How do we share our thoughts? We can write down our famous chili recipe. We can pick up the phone and call mom. We can labor away for months to make a video with clever animation. Or, we can sing a tune. If I start to sing, unlike the other methods mentioned, a person near me can clap along with my warbling. A third person can hum a bass line and suddenly we are all making music together in real time. We are thinking our thoughts, sharing our immediate inspiration and hearing others think. Out of curiosity, a stranger stops to listen. The non-participant listener in our impromptu jam session hears what three other people are thinking simultaneously! Our thoughts become his thoughts. He may even add some music in his mind’s ear.
You can respond meaningfully to the shared musical thoughts of others while you are making music in parallel. This is more than a conversation. The sounding interactions overlap and the music makers respond even while the subject is constantly changing. This is as close as humans come to sharing a brain. With practice, the experience of making music together encourages deep listening and responding with sensitive musicality.
A brass quintet sits down in front of a small audience to perform an arrangement of a Bach prelude played originally by the composer at a pipe organ. Each member of the group is reading music and “singing” a single line by way of their brass instruments. The audience hears the thoughts of five individuals in real time. This is an astonishing thing. There’s nothing really like it with words. Five actors declaiming different monologues simultaneously cannot affect the audience in the same way. When we share our thoughts using words, we must do so one speaker at a time or many people speaking the same thing. But with music you can share your many layered thoughts with others and be “understood” even as you play or sing.

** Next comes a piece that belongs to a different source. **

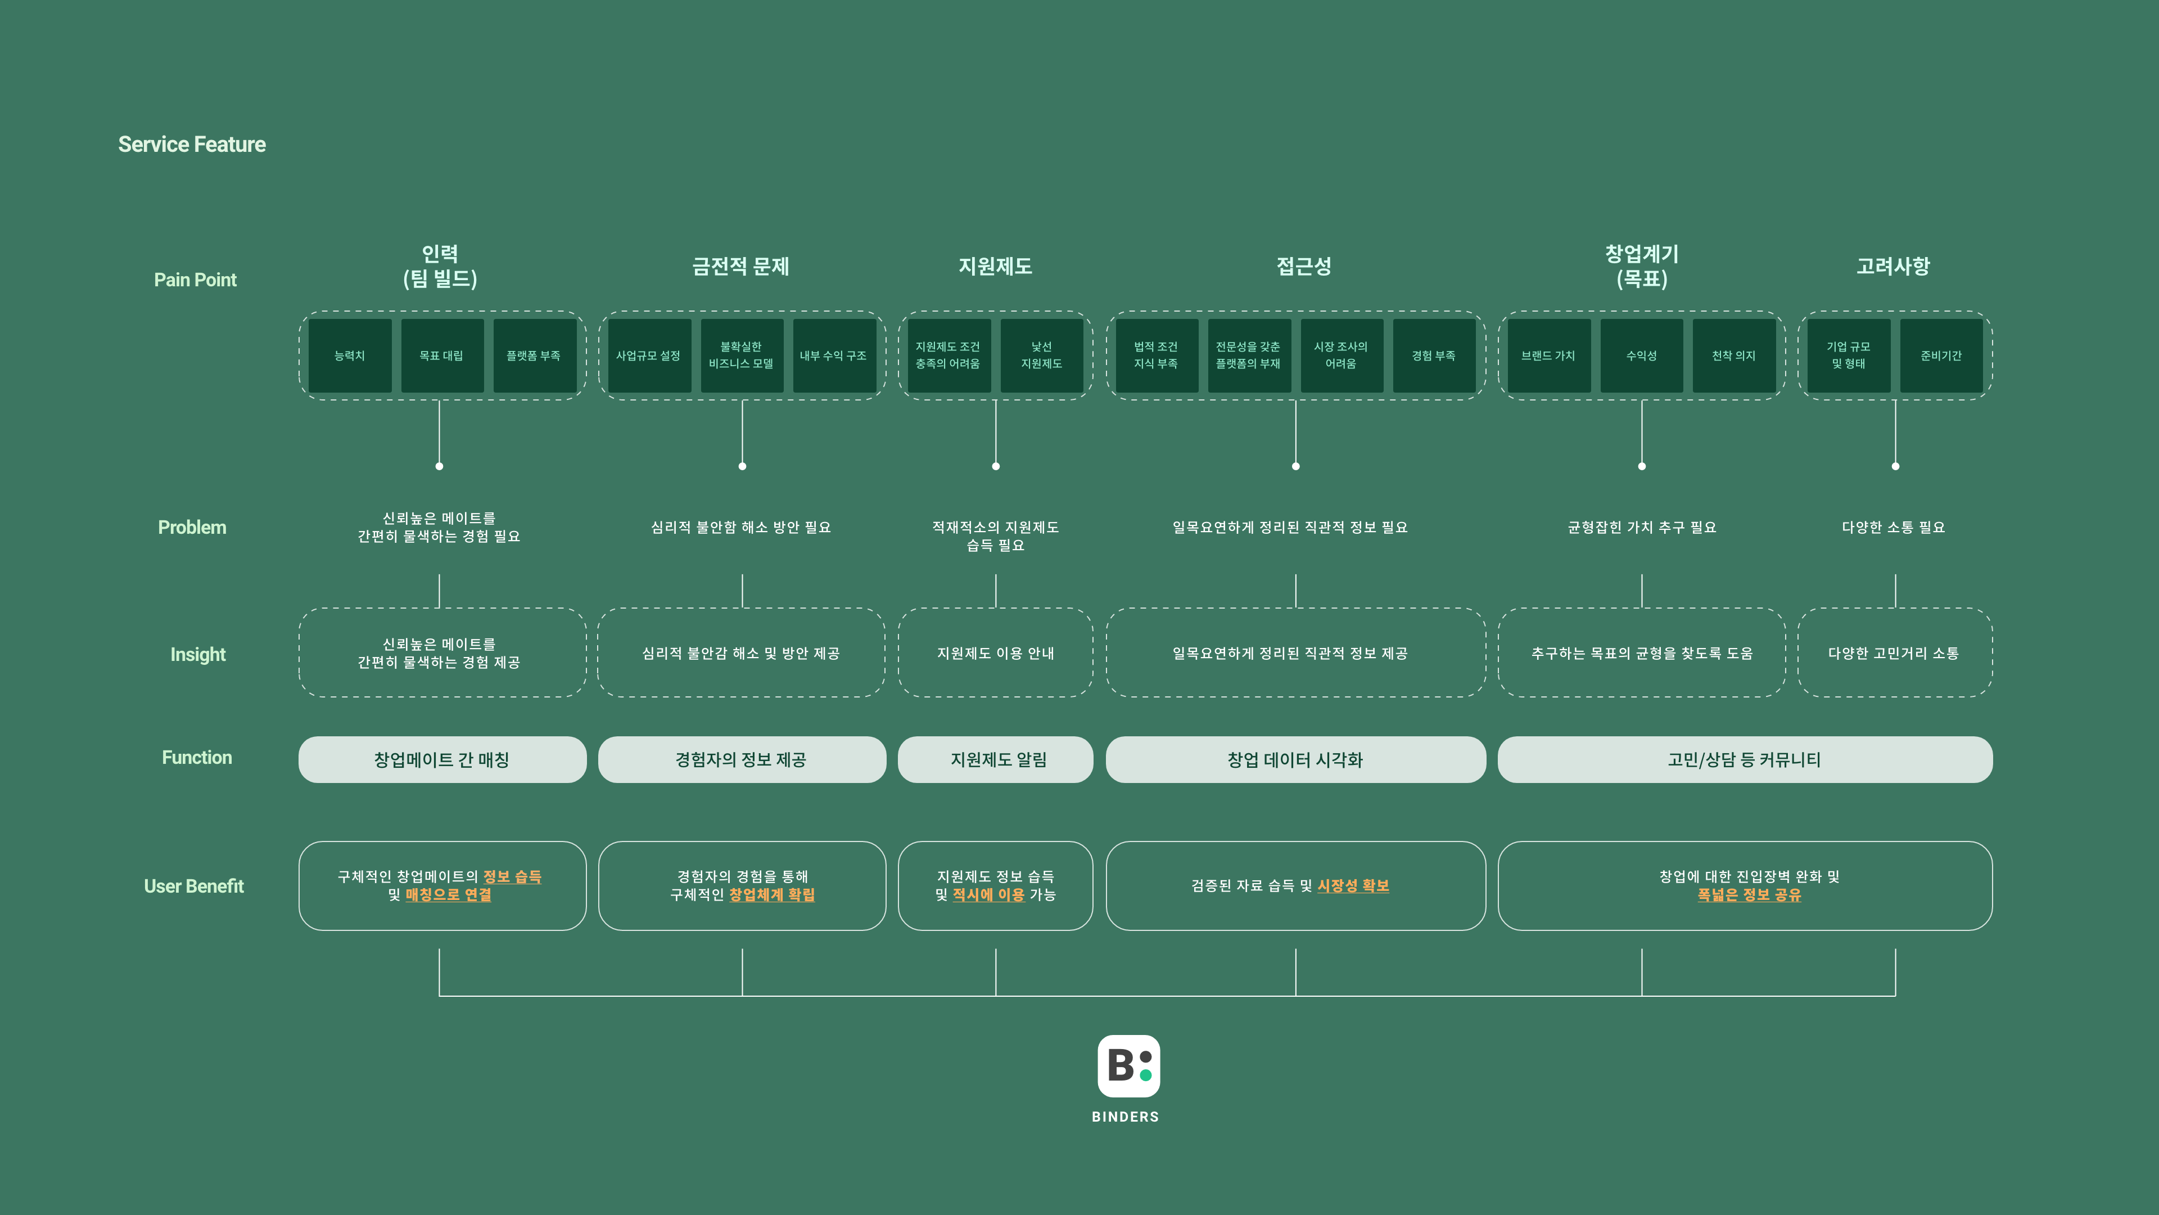This screenshot has height=1215, width=2159.
Task: Select the 낯선 지원제도 card
Action: point(1042,356)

When the brass quintet plays Bach, we are not just hearing the performers thinking together. In a performance with written music, we are hearing the thoughts of the composer as well. Sometimes written compositions came out of improvisations like Bach preludes. Some three hundred years later, as the quintet plays, we are basically experiencing the near immediate musical thoughts of another man. Incredible!
We can share our musical thoughts without written music, of course. Sensitive performers can make music up on the spot which demands a very open mind and deep listening. It is satisfying to hear exceptional jazz musicians reacting to subtle shifts in rhythms and slight changes in musical gestures while they are improvising. Improvised musical “games” can be performed with various success. A general outline is given for the “game” and the participants work within those rules. (Of course, broadly speaking, that is an adequate description of all music…)
A few years ago, I heard a man in the grocery store who was a cataract of nonsensical whistling. As I tossed bananas and taco shells in my cart, he kept whistling on and on and on and on. His meandering musical expression was tuneless and persistent. At the time, I thought it was irritating; it was certainly nonsensical. Later, I learned that this kind of whistling is an early sign of dementia. His mind was loosening and the never-ending whistling was the symptom. In this case, I could literally hear the deterioration of the man’s mind.